Selain itu, kajian ini juga merespon masukan dari DPR pada tahun 2020 yang menginginkan agar pembahasan cukai plastik tidak hanya terbatas pada kantong plastik saja, melainkan juga mencakup produk-produk plastik sekali pakai yang lain. Ini mencerminkan upaya pemerintah untuk memperluas cakupan kebijakan demi efektivitas yang lebih tinggi.
: Terungkap! Ini Tujuan Purbaya Ingin Terapkan Single Profile Pajak hingga Bea Cukai
“Menindaklanjuti hal tersebut, pada tahun 2021, kajian dilakukan terhadap diapers, tisu basah, dan alat makan sekali pakai. Tujuannya adalah untuk memetakan opsi produk yang secara teoritis memenuhi kriteria sebagai Barang Kena Cukai (BKC),” jelas Nirwala, menggambarkan proses identifikasi produk yang potensial untuk dikenakan cukai.
Lebih lanjut, pejabat eselon II Ditjen Bea Cukai tersebut menjelaskan bahwa cukai merupakan pajak objektif yang dikenakan pada barang-barang yang memenuhi kriteria tertentu. Kriteria tersebut meliputi barang yang konsumsinya perlu dikendalikan, peredarannya perlu diawasi, penggunaannya menimbulkan dampak negatif bagi masyarakat atau lingkungan, atau pemakaiannya layak dipungut negara demi keadilan dan keseimbangan.

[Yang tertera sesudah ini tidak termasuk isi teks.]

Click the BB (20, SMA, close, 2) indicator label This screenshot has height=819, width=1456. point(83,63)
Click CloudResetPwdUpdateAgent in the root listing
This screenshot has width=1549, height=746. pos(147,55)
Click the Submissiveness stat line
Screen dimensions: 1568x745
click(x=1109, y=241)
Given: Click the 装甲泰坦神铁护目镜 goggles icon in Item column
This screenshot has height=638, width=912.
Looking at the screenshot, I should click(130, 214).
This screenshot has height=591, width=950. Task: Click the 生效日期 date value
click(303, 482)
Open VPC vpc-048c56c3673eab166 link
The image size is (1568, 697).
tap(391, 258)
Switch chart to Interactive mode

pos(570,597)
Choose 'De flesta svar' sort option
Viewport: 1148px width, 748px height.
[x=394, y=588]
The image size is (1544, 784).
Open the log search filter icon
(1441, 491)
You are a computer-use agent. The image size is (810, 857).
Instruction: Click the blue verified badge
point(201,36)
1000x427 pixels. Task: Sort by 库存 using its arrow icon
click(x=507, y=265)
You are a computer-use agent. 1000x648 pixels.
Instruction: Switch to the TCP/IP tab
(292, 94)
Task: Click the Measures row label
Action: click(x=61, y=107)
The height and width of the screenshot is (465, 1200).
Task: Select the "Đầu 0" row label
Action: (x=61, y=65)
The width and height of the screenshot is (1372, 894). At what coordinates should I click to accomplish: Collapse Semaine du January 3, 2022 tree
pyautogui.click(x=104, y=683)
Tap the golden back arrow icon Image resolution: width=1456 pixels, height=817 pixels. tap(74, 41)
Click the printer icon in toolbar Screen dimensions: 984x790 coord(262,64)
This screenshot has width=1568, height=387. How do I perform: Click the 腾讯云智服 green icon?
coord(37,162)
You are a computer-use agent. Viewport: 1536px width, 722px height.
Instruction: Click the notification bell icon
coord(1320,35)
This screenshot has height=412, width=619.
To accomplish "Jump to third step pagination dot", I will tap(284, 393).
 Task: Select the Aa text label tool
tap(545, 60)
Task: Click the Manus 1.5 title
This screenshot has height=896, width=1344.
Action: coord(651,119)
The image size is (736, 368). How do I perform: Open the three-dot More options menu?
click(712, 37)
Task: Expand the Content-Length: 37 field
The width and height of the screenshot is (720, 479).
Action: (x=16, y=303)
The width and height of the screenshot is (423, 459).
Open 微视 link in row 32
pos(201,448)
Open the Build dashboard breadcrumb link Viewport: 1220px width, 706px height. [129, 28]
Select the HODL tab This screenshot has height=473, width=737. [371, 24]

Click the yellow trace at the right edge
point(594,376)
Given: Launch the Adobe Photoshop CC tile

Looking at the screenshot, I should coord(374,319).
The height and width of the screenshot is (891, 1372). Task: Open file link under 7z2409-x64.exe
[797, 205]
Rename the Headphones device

Dalam dokumen Peraturan Menteri Keuangan (PMK) No.70/2025 tentang Renstra Kemenkeu 2025-2029, Kemenkeu menyatakan bahwa mereka telah melakukan kajian untuk menggali potensi penerimaan melalui perluasan basis pajak, kepabeanan dan cukai, serta pemetaan potensi PNBP. Hal ini menunjukkan upaya proaktif pemerintah dalam mencari sumber-sumber pendapatan negara yang baru.
Salah satu langkah konkret yang diambil adalah penyusunan kajian potensi BKC berupa diapers dan alat makan serta minum sekali pakai. Selain itu, dilakukan pula kajian ekstensifikasi cukai tisu basah dan perluasan basis penerimaan dengan usulan kenaikan batas atas Bea Keluar Kelapa Sawit. Langkah-langkah ini menunjukkan diversifikasi upaya pemerintah dalam meningkatkan penerimaan negara.
Namun demikian, perlu dicatat bahwa pemerintah dan DPR belum memasukkan potensi cukai dari popok, alat makan dan minum sekali pakai, serta tisu basah ke dalam asumsi penerimaan negara pada APBN 2026. Ini mengindikasikan bahwa implementasi kebijakan cukai untuk produk-produk tersebut masih memerlukan waktu dan kajian yang lebih mendalam.
Sebaliknya, produk yang sudah dimasukkan ke dalam asumsi penerimaan negara pada APBN tahun depan adalah minuman berpemanis dalam kemasan (MBDK). Meskipun demikian, pengenaan cukai MBDK di lapangan masih menunggu peraturan pelaksana dari undang-undang yang relevan. Hal ini menunjukkan bahwa proses implementasi kebijakan cukai dapat menghadapi berbagai tantangan dan memerlukan koordinasi antar berbagai pihak.